As we head into Thanksgiving break, the thing that is most powerful about Sendera Ranch Elementary and YOU the teacher is how you are constantly moving forward in your practice and how you are profoundly impacting student success. No matter the coordinator, coach or administrator that walks through the halls of Sendera, they are always amazed at YOUR transparency, honesty and willingness to learn. Never do they hear the words "I can't," "I won't" or "It is not possible." Often, the response is "Yes, lets do it!" "What more can we do to improve." or "Would you help us put _____ in place."

More than that, is how well each one of YOU know yourself, your team and your students. With every opportunity that arises to tweak, move forward or present next steps, YOU ALL are talking about it BEFORE it is even brought to you by the leadership. Your PLC notes, conversations you share with us or the initiative you take to reach out to coaches and others for supports and resources speaks to your constant desire to learn and grow.

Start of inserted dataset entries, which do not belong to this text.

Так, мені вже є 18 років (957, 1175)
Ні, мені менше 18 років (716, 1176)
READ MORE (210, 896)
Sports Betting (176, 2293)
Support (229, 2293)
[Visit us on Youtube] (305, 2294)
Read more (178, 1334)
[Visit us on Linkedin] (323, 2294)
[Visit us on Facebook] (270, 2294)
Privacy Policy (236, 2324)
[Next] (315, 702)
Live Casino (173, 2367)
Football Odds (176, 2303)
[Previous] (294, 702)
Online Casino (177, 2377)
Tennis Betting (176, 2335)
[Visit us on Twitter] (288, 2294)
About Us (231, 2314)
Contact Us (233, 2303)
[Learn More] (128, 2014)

We see so many amazing things happening because of this "learner mindset." Those things include:

  • Alignment between classrooms with instruction
  • Lesson plans that show evidence of intentional planning both as a team and individually and thought to how lessons connect to previous lessons or future lessons
  • Lots of intentional use of academic/content vocabulary in journals
  • Guided math groups and reading groups have become a routine practice
  • Use of student goal setting is in place
  • Teachers AND students utilize academic vocabulary in conversations and in instruction
  • High quality of writing/justification in journals in 5th grade
  • Good organization in journals
Wonderings or Next Steps that have been both for our campus and as a district include:
  • How can the cycle feedback (feedback, response, reflect) become part of journaling in our content areas? (both peer and teacher feedback)
  • What are ways that we can continue to grow in our content knowledge and vocabulary, and build awareness of vertical alignment to aide student understanding and prevent unintended misconceptions?
  • What are our teacher model journals needing to look like and to what extent should we take our models to support student journal entries?
  • How can we ensure that students are revisiting goals that are set and are able to determine where they are as learners?
  • Does the value we place in literacy rich tasks reflect in student work particularly in our student journals? Are we seeing growth and development in their journal responses? 
    • In reading/writing are we seeing growth since BOY and better organization, clear explanations and ideas? 
    • In math problem solving block journals are we seeing written explanations that mirror verbalized explanations (K-2) and depth in justifications (3-5)? 
    • In science are we seeing well organized journals/observations with diagrams with labels (K-5), clearly stated and supported conclusions with 1-2 CERs per unit(3-5)?
Many of you have already begun to think in the direction of the above wonderings/next steps. One thing many of us forget is where we have been and just see where we have to go. Then, for those of us who have the historical frame of reference, we remind those who don't how far we have come in just a few short months. Just think... a year ago, where were your reading response journals, your problem solving block journals, your lesson plans, the conversations in your PLCs? Congratulate yourself, your team, your students... YOU have come so far. YOU do have the power to change things and YOU have. When we all commit to have a growth mindset, we have the power that is going to transform learning.

The change happens because of the POWER in YOU and through YOU. Thank you for being YOU!